[Original title: Focus on new media as Cambodia observes World Press Freedom Day. Source: CAPJ]
Marginalized sectors of society would benefit much from new media, journalists, civil society groups and UN groups agreed on 3 May 2011 as they observed World Press Freedom Day in Phnom Penh, Cambodia.
Speaking in a forum attended by nearly 300 people, UNESCO representative in Cambodia Anne Lemaistre said the government should assist its people in gaining access to new technologies, particularly the Internet, in an attempt to bridge the digital divide.
“The Internet, satellite and digital broadcasting all offer new opportunities to promote freedom of expression and information, and the global exchange of ideas. Marginalized communities must be given a chance to have access to information through new media.

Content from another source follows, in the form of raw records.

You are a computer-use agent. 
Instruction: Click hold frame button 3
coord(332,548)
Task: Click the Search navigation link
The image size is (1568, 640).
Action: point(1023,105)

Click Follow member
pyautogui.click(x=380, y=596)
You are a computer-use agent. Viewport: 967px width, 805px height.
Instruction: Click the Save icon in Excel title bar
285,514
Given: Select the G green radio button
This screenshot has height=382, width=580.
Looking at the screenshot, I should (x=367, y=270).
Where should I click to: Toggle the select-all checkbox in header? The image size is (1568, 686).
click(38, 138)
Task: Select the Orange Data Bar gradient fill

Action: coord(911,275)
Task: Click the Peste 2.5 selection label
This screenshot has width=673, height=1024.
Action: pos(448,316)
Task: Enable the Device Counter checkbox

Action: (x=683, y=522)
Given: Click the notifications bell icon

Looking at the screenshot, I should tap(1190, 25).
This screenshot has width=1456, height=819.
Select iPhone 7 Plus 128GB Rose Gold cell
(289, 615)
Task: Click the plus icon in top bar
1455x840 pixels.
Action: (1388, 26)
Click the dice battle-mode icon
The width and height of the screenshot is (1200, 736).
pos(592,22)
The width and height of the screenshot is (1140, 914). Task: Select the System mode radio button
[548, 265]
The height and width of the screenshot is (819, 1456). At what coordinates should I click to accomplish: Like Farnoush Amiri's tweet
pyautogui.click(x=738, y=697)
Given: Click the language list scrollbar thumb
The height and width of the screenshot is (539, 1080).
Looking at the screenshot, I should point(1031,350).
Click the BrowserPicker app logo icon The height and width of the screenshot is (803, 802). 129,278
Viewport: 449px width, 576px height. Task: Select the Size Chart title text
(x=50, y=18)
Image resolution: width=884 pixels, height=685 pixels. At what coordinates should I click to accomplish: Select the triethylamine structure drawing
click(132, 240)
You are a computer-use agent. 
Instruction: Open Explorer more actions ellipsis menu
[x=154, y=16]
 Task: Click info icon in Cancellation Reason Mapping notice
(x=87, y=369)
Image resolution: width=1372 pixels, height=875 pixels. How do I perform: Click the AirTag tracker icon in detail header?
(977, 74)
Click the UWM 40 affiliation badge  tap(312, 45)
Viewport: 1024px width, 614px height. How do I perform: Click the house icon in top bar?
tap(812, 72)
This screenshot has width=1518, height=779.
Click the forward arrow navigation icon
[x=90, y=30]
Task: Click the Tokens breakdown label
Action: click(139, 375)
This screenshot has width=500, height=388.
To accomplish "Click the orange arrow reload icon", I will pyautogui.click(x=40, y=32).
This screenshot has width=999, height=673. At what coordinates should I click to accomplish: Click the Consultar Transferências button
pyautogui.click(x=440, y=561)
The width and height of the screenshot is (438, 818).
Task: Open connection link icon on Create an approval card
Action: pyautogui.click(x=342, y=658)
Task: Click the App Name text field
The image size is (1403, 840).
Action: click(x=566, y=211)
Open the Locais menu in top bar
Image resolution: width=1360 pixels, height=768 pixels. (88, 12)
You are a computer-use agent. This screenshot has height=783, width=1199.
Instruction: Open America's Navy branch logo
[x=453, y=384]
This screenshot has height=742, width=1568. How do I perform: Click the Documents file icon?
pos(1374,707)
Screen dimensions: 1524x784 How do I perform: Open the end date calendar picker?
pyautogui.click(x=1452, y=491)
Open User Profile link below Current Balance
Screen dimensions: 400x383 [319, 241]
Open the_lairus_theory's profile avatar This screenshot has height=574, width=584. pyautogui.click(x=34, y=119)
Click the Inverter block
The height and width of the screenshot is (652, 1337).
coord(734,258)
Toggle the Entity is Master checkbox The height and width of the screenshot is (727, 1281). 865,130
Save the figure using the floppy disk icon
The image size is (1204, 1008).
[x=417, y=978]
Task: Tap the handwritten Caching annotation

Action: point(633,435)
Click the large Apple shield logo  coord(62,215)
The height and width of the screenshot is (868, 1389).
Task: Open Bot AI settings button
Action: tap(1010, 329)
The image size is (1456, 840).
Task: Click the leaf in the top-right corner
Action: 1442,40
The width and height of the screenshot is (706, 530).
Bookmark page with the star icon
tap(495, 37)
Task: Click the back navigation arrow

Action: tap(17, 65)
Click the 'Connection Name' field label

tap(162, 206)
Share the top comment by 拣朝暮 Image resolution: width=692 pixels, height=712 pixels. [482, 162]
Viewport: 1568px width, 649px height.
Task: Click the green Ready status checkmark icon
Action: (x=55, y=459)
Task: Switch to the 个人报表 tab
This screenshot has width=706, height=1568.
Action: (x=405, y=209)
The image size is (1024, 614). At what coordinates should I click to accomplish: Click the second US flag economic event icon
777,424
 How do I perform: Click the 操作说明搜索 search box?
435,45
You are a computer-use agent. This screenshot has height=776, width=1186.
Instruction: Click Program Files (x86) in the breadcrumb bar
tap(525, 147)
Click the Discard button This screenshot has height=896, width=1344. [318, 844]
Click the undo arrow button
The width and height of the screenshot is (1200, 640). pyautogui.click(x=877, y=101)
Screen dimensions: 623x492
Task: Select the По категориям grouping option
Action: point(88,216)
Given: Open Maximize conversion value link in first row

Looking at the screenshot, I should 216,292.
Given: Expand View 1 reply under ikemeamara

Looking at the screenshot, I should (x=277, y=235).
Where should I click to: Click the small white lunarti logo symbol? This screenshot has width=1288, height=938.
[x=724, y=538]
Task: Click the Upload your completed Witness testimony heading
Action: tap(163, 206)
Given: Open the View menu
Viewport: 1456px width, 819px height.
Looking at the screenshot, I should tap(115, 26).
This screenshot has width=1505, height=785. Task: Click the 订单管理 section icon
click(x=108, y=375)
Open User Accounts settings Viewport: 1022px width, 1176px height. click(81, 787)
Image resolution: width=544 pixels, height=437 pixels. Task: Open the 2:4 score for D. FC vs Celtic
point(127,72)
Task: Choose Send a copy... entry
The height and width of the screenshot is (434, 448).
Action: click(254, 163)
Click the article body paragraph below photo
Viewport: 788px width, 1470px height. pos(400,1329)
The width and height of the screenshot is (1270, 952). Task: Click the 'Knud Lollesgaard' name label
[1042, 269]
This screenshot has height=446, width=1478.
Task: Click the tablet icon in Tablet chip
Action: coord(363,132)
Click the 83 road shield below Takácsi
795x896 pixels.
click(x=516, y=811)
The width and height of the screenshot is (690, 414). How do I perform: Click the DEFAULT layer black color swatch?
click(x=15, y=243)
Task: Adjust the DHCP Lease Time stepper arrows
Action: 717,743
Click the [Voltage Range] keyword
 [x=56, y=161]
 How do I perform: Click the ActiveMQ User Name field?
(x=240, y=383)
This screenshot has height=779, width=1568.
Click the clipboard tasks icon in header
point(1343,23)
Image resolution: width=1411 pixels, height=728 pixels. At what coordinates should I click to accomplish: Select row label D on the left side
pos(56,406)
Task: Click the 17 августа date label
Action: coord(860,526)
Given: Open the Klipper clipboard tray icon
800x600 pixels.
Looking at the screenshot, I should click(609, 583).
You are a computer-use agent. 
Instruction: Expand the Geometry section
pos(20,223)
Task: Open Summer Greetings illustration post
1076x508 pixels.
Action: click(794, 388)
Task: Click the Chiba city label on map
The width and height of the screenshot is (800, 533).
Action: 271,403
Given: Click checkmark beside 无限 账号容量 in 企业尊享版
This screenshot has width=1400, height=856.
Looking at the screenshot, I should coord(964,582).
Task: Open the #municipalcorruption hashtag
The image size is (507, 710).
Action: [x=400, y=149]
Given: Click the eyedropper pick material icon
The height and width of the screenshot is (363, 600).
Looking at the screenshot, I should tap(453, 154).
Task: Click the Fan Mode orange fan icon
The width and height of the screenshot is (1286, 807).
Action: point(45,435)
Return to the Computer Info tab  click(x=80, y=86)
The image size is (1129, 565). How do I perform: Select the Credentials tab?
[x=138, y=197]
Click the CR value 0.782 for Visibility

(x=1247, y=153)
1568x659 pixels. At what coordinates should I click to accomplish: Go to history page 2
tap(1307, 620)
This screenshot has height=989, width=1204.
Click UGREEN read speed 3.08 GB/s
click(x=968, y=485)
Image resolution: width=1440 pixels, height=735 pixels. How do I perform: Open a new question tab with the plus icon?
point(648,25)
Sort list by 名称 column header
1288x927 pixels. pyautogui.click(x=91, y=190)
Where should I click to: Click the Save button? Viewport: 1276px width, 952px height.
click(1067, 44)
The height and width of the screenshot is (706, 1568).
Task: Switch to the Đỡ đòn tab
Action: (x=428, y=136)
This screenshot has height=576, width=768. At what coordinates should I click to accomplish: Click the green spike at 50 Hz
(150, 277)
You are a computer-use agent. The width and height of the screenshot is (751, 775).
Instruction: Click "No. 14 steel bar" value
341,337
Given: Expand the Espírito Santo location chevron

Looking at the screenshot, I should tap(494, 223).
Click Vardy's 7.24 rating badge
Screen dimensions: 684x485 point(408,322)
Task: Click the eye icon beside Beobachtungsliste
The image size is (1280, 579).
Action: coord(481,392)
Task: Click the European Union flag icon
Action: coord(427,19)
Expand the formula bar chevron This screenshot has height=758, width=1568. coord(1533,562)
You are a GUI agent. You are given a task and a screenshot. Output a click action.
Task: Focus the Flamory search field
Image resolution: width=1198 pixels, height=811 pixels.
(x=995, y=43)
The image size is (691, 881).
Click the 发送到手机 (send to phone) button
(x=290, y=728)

“Journalists are also the pillars of good governance as they assist with shedding light and creating open and honest democratic systems,” Lemaistre said.
This year’s theme was “21st Century Media: New Frontiers, New Barriers”.
Participants to the forum discussed the benefits brought by new media. The speakers also called on the courts to apply the Press Law rather than the Penal Code when dealing with cases involving journalists and their practices. They also urged the government to pass a law on access to information.
The World Press Freedom Day 2011 was co-organized by the Cambodian Communication Institute (CCI), Press Council of Cambodia (PCC), Club of Cambodian Journalists (CCJ), Department of Media Communication ( DMC) of the Royal University of Phnom Penh, Cambodian Association for the Protection of Journalists (CAPJ) and the Cambodian Center for Independent Media (CCIM).